Living in a country of volcanic origin and without natural caves, I had to satisfy my trogolodyte urges (I was once a caver) via the web. I finally came across what trogolodytes, rock climbers and the simply curious do when they are limited by geographical circumstances
to urban environments. They explore their environment. Amongst the urban explorer community there is a preoccupation with buildering (climbing buildings freehand) and tunnels (river, drainage, sewage, transport, catacombs etc etc). I abseiled down a mobile telephone antenna tower, took on the tallest building in São Tomé (the apartment block on whose grondfloor was the central bank ... almost got arrested ... various bridges etc).

However, Peter Karzil took me further. As well as the "traditional" aspects of urban exploration mentioned above, through hi
s website Urban Adventure in Rotterdam (still there) now replaced by his blog of the same name. From the latter I learned the term "pyschogeography" which I promptly looked up on Wikipedia. Psychogeography was first defined in the 1950s by Chtcheglov and Debord and was principally interested in urban environments.

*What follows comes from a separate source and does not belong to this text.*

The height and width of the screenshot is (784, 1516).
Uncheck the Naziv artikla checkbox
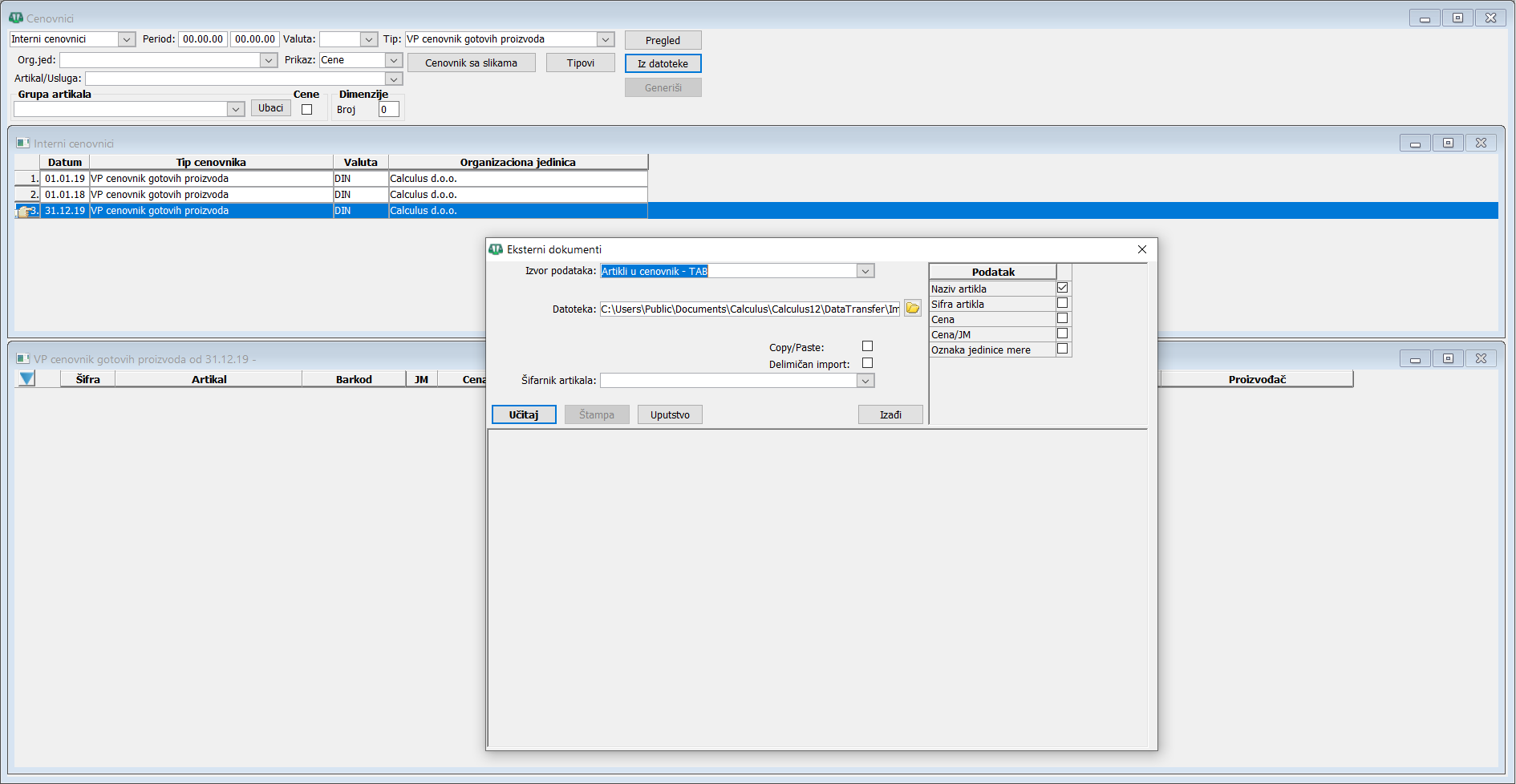1062,288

Although Hart's definition above limits itself to urban environments, Debord's definition of psychogeography is broader - how the geographical environment effects individuals. The writings and photos of Peter Karzil well illustrate this - human and urban influences on the rural environment and how nature adapts to and is even used in the urban environment.

The film The Tunnel took me to Silent UK's recent exploration of the UK Post Office's London underground railway system that had remained inaccessible to urban explorers for decades and decades ... since it existed!

Last week boingboing posted on Becky Stern's "visit" to the derelict Packard automobile factory in Detroit ... notable information "there were no fences or signs to warn people away" and "...included the first use of reinforced concrete for industrial construction in Detroit. When opened in 1903, it was considered the most modern automobile manufacturing facility in the world ...". Becky's flickr set is here.

These influences, combined with long term broken down motorised transport means I walk more and am renewing my interest in urban exploration (hence the post Urban Landscapes below)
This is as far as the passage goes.